Fear in Trading: Fight or Surrender

As far as Forex goes, trading psychology is reflected in behavior that depends on how you can work through your own fear. Here’s the most important thing to understand: you don’t have to fight your fear.

NOTE:

First, it’s a basic emotion and self-preservation instinct that is intended to protect us.

Second, for every action there is an equal and opposite reaction. The more you fight against fear, the more fear you feel.

It’ll end in a deadlock when a trader sees a promising trade but can’t make any good use of it.

Instead, you have to make fear work for you. There are two ways to achieve that. Let’s call the first one “the way of the samurai”.

They say that to win a decisive battle, you must fight as if you’re already dead. In real life, it works like this: imagine that something that you’re afraid of has happened to you. Face these emotions and think of what you’ll be doing over the next few hours. Play it in your head, take it all in, and your fear will recede. Then go back to reality and do what you have to.

How to use this technique in trading? Be clear about what you are really scared of. The psychology of successful trading requires you to be honest with yourself. We’re all afraid of losing money. If you trade using credit money secured against your apartment where you live with a family of five, having three young children, losing your deposit will definitely cause severe problems. Your fear is understandable and reasonable.

This is why you should never trade money you can’t afford to lose. If you allocate spare money in order to trade, what would happen to you if you fail? Maybe your shopping dreams that you’ve already had will collapse. It’s frustrating. However, there won’t be any dramatic changes in your life. Then go through your loss mentally, realize that the worst-case scenario won’t have a huge impact on you, and get back to trading. Your fear will recede.

Trading psychology and how to overcome your fears

Fear: Strengthen Your Defenses

Trading psychology is always about coping with fear. In addition to the above “way of the samurai,” we’d like to tell you about another way to harness your fear. You need to take it from the subconscious to the conscious and try to overcome your weaknesses in trading.

To recap, fear arises from the impulse of self-preservation. If you’re new to trading, you don’t know how to manage money, you don’t have a risk and money management strategies, your fear is your friend. It’s like a red light pointing at risks.
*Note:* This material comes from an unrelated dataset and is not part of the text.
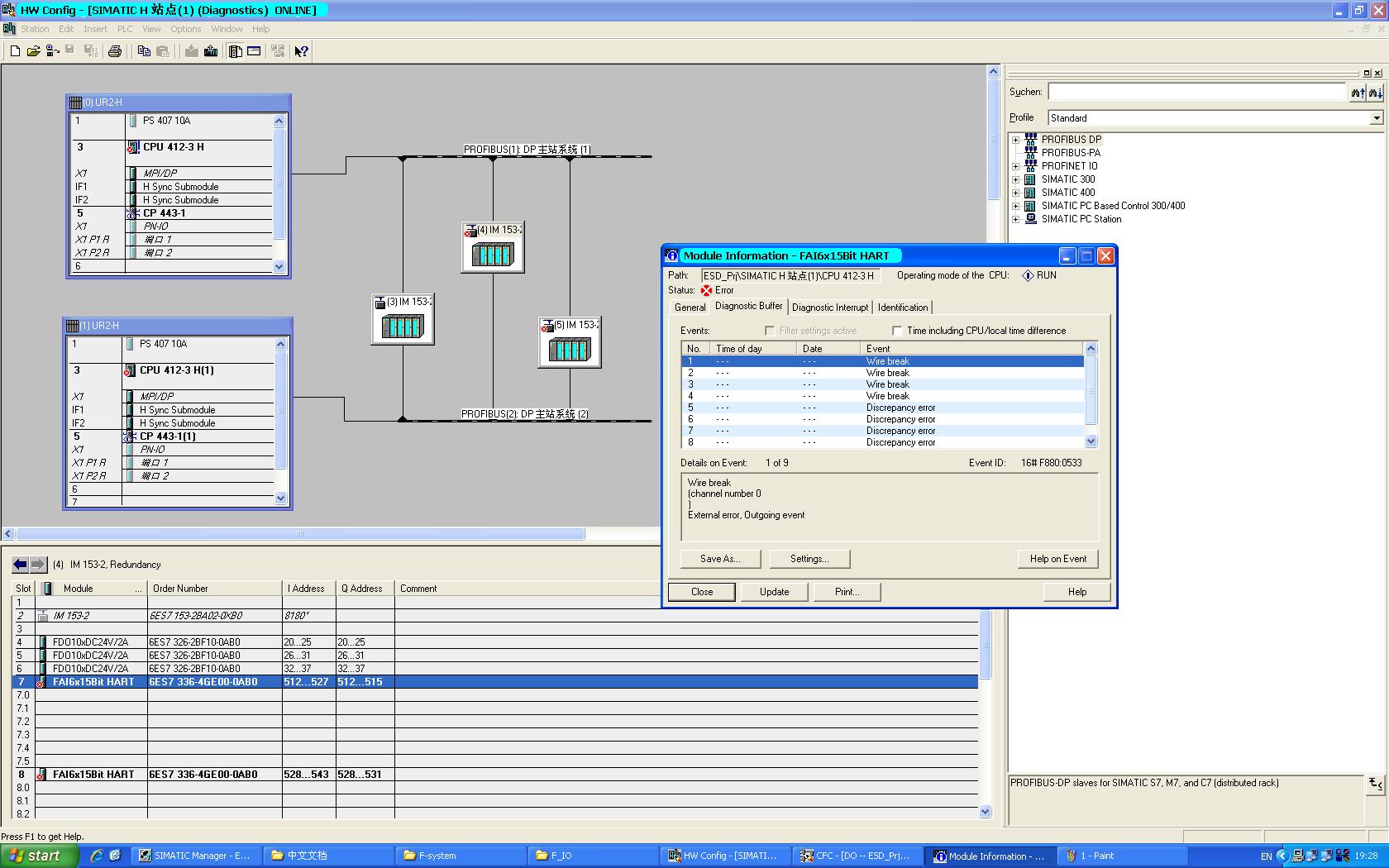1389x868 pixels.
Task: Expand the PROFIBUS DP catalog node
Action: point(1016,140)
Of course, it can be ignored but your trading results will depend on whether you’re lucky or unlucky (more often unlucky).
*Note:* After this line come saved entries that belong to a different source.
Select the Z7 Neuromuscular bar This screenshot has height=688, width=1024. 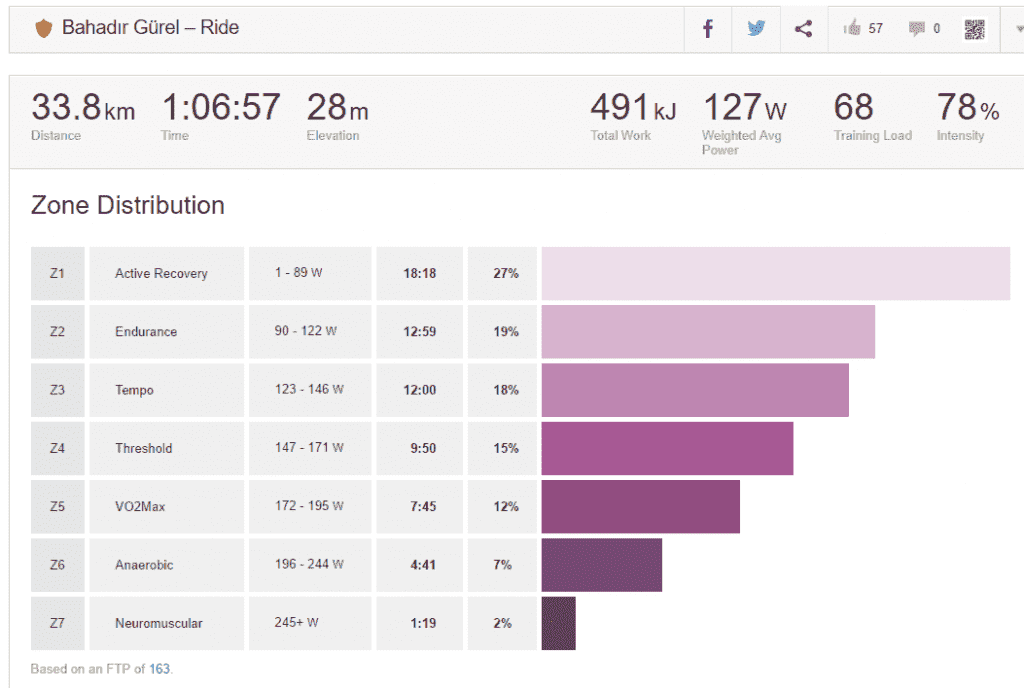coord(558,623)
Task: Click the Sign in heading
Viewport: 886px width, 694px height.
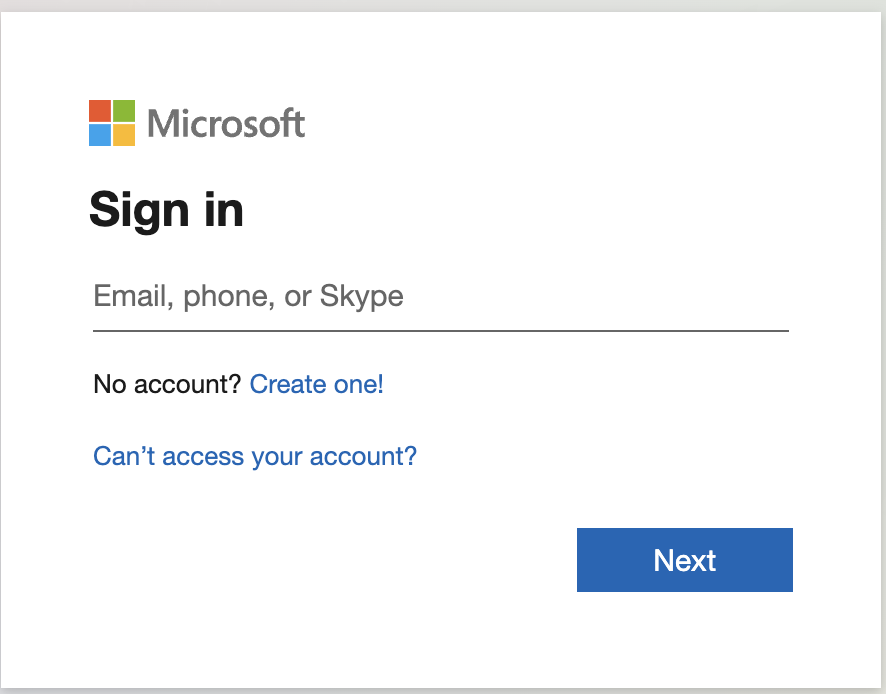Action: 166,210
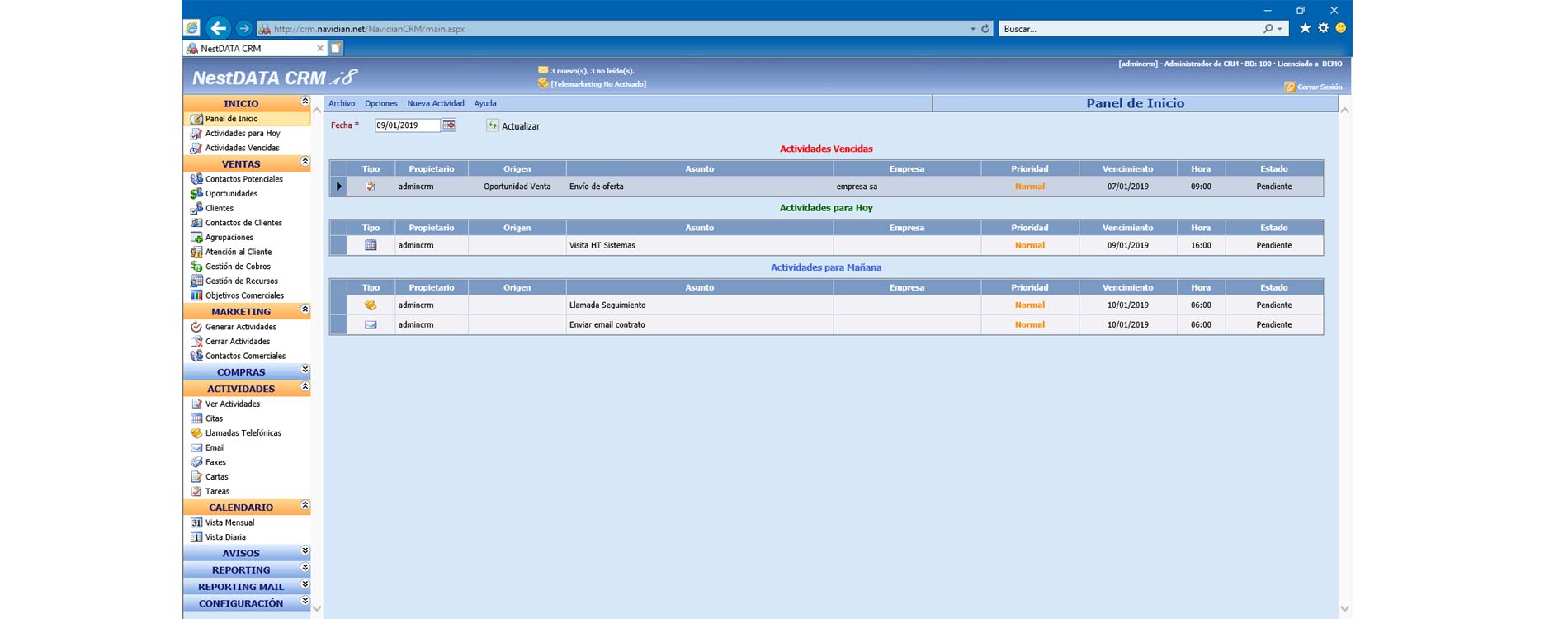Open Internet Explorer favorites star icon

(1305, 28)
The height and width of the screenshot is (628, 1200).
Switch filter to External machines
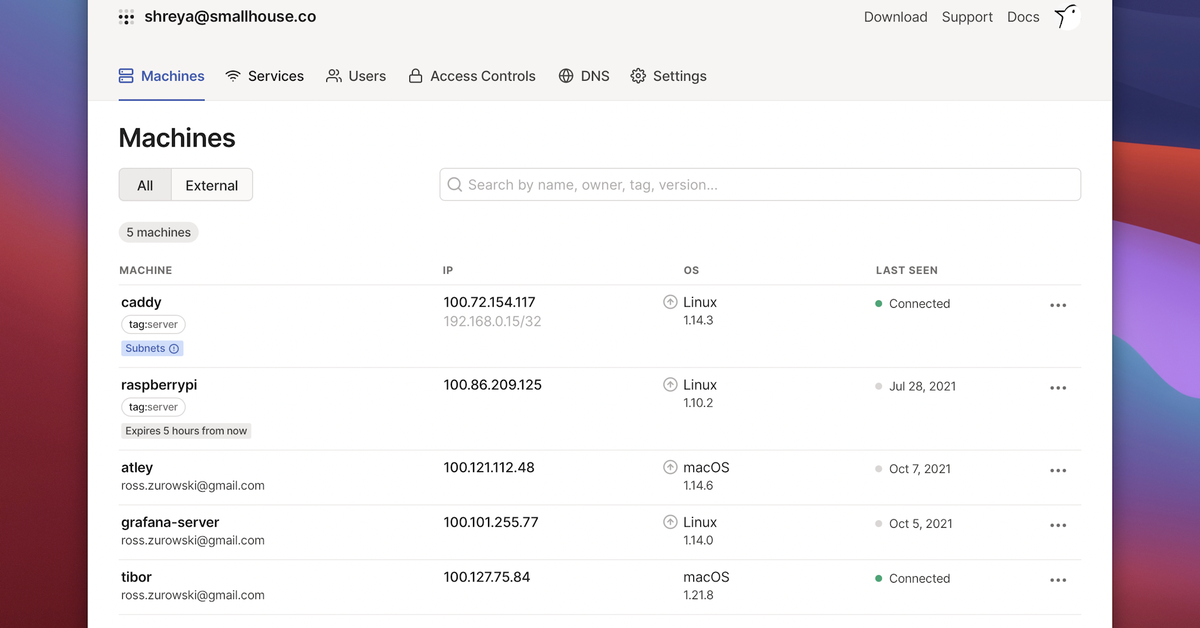pos(212,185)
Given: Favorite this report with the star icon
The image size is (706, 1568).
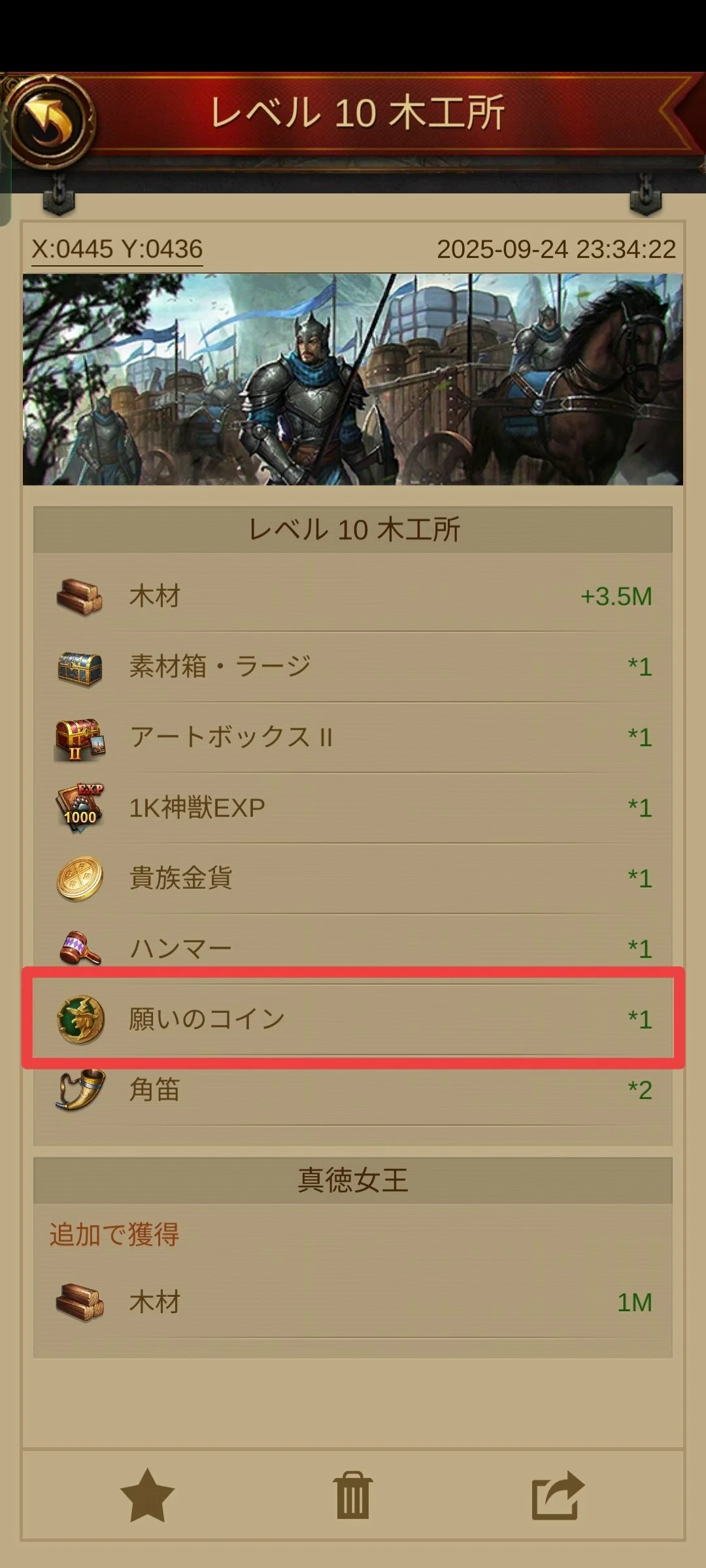Looking at the screenshot, I should (x=147, y=1496).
However, you begin to transfer your fear to where your tasks can be solved by using a constructive approach to fear and asking yourself the following question, “What am I afraid of and how can I protect myself from this?”

Afraid of losing money? Learn how to avoid losses. To that end, you need to have a profitable trading strategy, a clear money and risk management system and, preferably, Risk Manager brought to you by Gerchik & Co. Instead of being shackled by fear, you can find and develop a strategy with positive expected values, calculate and put down your money management system, enter its parameters into Risk Manager, and calculate what you spend in each deal.

All in all, your fear makes you a successful trader and a pro money manager. There is nothing to be afraid of, as you calculate and secure each step. This is the right Forex trading psychology.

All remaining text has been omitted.